(Text for analysis)
_ _ _

DBS: Where to boldly go for income in a zero- and negative-yield world

A Shell petrol station in Singapore’s Tanjong Katong area; taken October 2018.A Shell petrol station in Singapore’s Tanjong Katong area; taken October 2018.

With more of the world’s bonds heading into negative-yielding territory, DBS Bank Chief Investment Officer Hou Wey Fook said Thursday he’s making a “bold call” on where to look for income: European oil majors.

“No one likes Europe or oil and energy these days. But we think European oil majors are an interesting sector, an interesting theme for a dividend-yielding play,” Hou said in a media briefing. “We think the 6 percent dividend yield is sustainable.”

To be sure, Hou pointed to the likelihood oil prices would continue to face downward pressure.

“Oil prices have this huge structural headwind coming from the use of alternatives, alternative energy, the rising ESG sustainability agenda and sharing economy. Why own a car when you can share? There are huge headwinds on oil prices,” he said.

Crude oil prices have plummeted from over US$100 a barrel in 2004 to levels under US$30 in 2015, and NYMEX WTI has been stuck in an around US$45 to US$73 band for the past year.

But Hou said that’s meant the oil companies curtailed their capital expenditure, resulting in higher free cash flow.

_ _ _

(Exercises to complete)
(a) Answer these questions using the article on income in a negative-yield world:
(i) What dividend yield does Hou say he thinks is sustainable?
(ii) In what price band has NYMEX WTI been stuck for the past year?
(iii) According to Hou, what did the oil companies curtail?
(b) Retype the part of the article on income in a negative-yield world that opens with the words containing "DBS: Where to" and closes with "face downward pressure.".

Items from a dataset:
_ _ _

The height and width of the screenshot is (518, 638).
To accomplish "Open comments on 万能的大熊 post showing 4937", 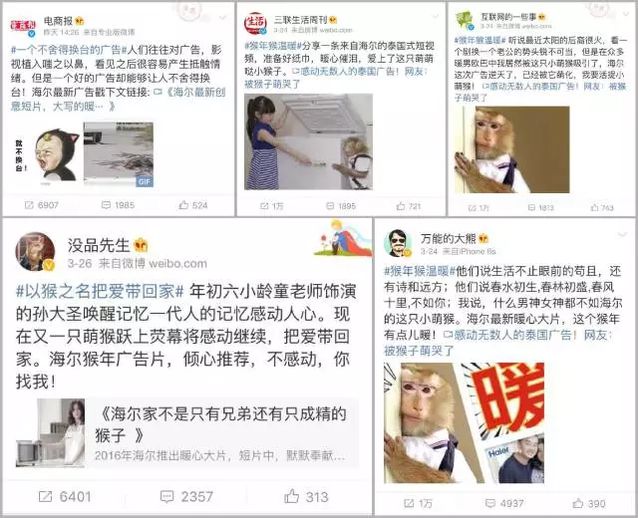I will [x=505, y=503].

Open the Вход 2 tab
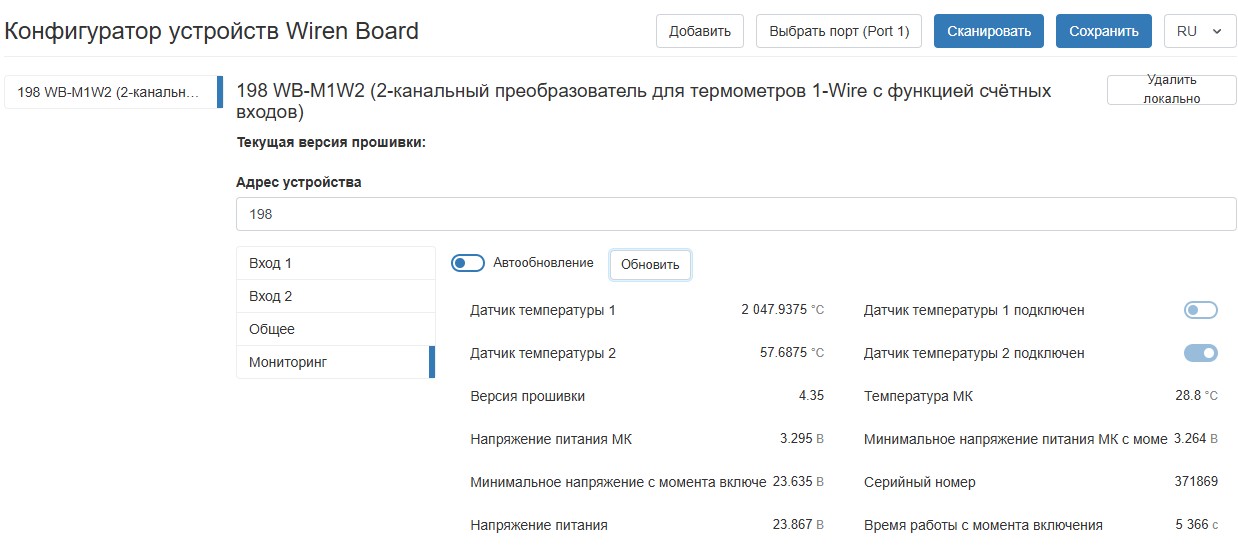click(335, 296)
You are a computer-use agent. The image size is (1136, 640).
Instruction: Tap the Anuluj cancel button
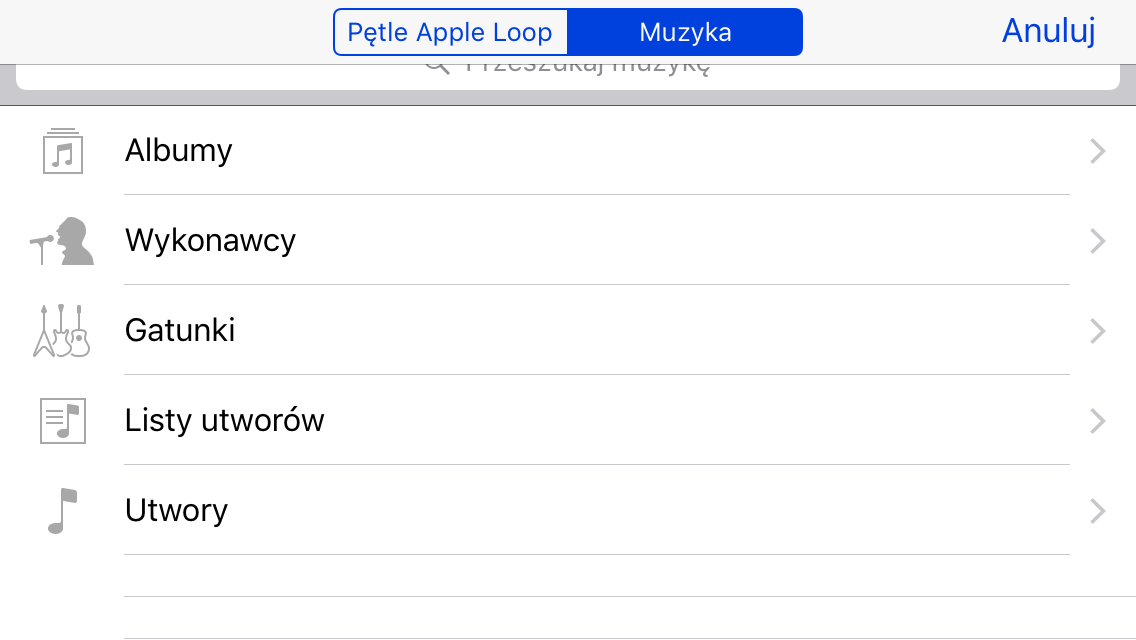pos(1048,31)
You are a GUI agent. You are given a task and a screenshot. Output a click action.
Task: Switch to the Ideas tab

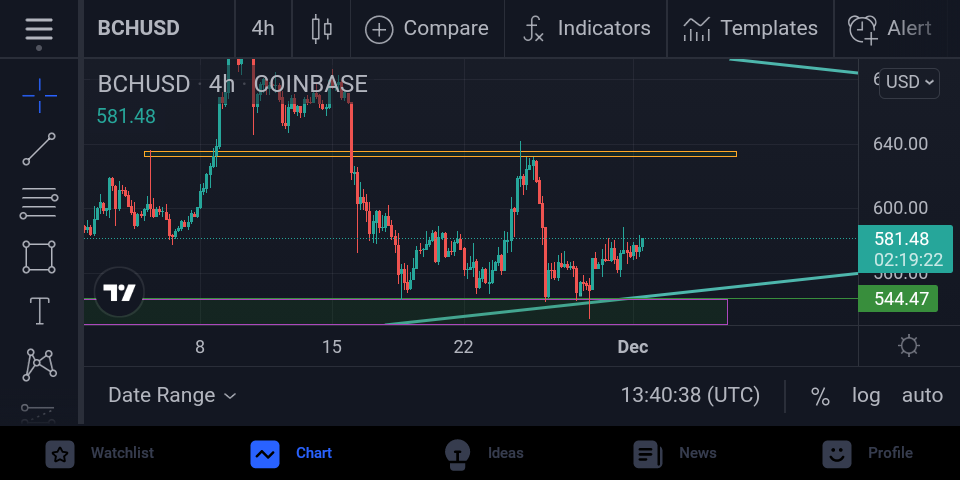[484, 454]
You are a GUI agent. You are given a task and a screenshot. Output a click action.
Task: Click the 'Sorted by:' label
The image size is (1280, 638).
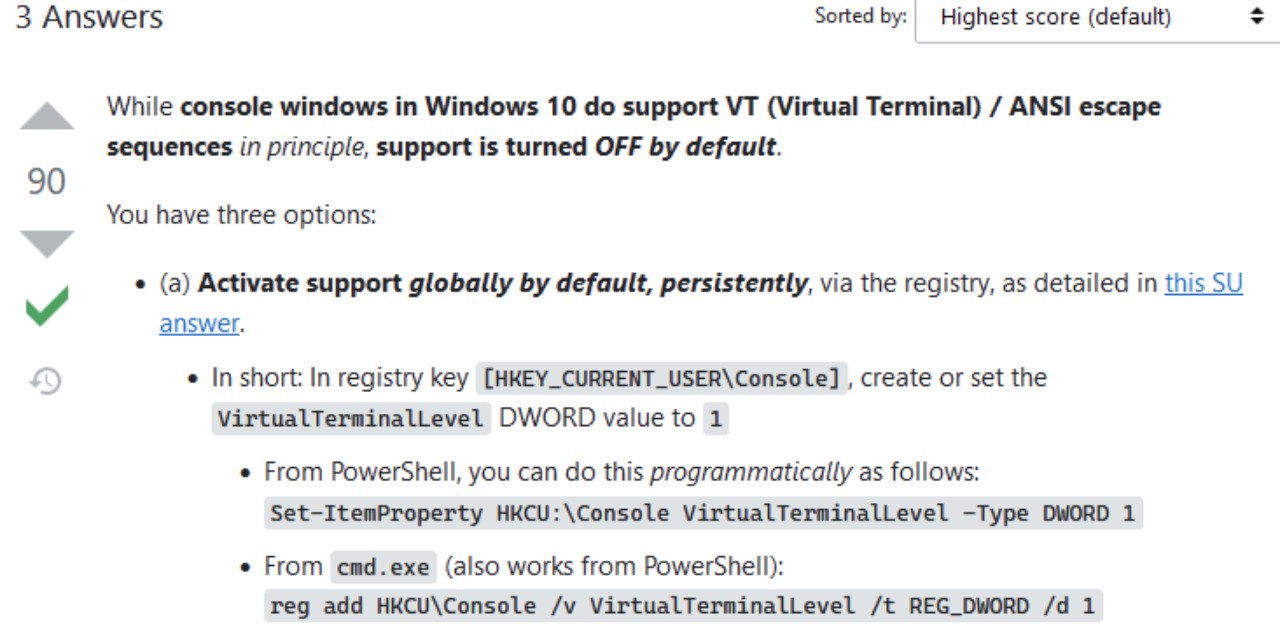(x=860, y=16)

_ _ _

(Response list)
(a)
(i) 6 percent
(ii) Around US$45 to US$73
(iii) Their capital expenditure

(b)
DBS: Where to boldly go for income in a zero- and negative-yield world

A Shell petrol station in Singapore’s Tanjong Katong area; taken October 2018.A Shell petrol station in Singapore’s Tanjong Katong area; taken October 2018.

With more of the world’s bonds heading into negative-yielding territory, DBS Bank Chief Investment Officer Hou Wey Fook said Thursday he’s making a “bold call” on where to look for income: European oil majors.

“No one likes Europe or oil and energy these days. But we think European oil majors are an interesting sector, an interesting theme for a dividend-yielding play,” Hou said in a media briefing. “We think the 6 percent dividend yield is sustainable.”

To be sure, Hou pointed to the likelihood oil prices would continue to face downward pressure.